↓

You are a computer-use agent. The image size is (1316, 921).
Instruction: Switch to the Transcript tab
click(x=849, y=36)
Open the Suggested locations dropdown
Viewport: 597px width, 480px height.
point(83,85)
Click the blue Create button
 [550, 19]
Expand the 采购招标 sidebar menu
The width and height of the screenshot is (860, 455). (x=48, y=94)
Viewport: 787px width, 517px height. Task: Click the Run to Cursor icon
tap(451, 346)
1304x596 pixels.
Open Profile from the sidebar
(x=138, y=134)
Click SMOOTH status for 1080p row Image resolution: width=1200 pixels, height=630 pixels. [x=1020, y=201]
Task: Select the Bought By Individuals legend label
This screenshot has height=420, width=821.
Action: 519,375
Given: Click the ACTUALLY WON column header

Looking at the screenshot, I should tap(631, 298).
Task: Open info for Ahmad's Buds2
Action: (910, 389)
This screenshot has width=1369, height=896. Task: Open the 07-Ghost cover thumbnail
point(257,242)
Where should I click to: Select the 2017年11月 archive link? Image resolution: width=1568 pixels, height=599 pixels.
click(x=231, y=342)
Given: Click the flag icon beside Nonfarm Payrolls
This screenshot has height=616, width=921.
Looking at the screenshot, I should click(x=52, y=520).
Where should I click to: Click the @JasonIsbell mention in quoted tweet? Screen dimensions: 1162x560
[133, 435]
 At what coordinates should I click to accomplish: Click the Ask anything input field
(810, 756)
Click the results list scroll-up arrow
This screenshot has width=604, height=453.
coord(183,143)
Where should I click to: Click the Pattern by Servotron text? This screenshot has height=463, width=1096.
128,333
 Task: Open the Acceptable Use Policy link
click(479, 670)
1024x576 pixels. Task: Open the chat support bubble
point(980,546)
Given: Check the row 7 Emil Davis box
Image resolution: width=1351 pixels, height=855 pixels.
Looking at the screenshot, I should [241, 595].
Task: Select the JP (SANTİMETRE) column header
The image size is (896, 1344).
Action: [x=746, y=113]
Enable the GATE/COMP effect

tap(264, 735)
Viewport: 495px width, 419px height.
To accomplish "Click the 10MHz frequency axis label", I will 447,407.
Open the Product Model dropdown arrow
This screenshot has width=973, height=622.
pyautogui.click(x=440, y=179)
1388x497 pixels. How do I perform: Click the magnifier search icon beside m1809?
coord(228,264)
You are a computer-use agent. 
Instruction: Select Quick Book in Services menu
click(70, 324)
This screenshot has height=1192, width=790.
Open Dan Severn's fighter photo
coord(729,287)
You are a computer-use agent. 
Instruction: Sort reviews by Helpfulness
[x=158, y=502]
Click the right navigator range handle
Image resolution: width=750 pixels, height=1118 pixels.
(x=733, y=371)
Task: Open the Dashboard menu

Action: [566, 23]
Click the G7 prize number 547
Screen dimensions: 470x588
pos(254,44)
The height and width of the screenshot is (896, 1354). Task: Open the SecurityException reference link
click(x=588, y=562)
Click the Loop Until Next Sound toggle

↑

Pull each line that includes the word "label" out of the material above.

Exercise output >>
Task: Select the Bought By Individuals legend label
To accomplish "Click the 10MHz frequency axis label", I will 447,407.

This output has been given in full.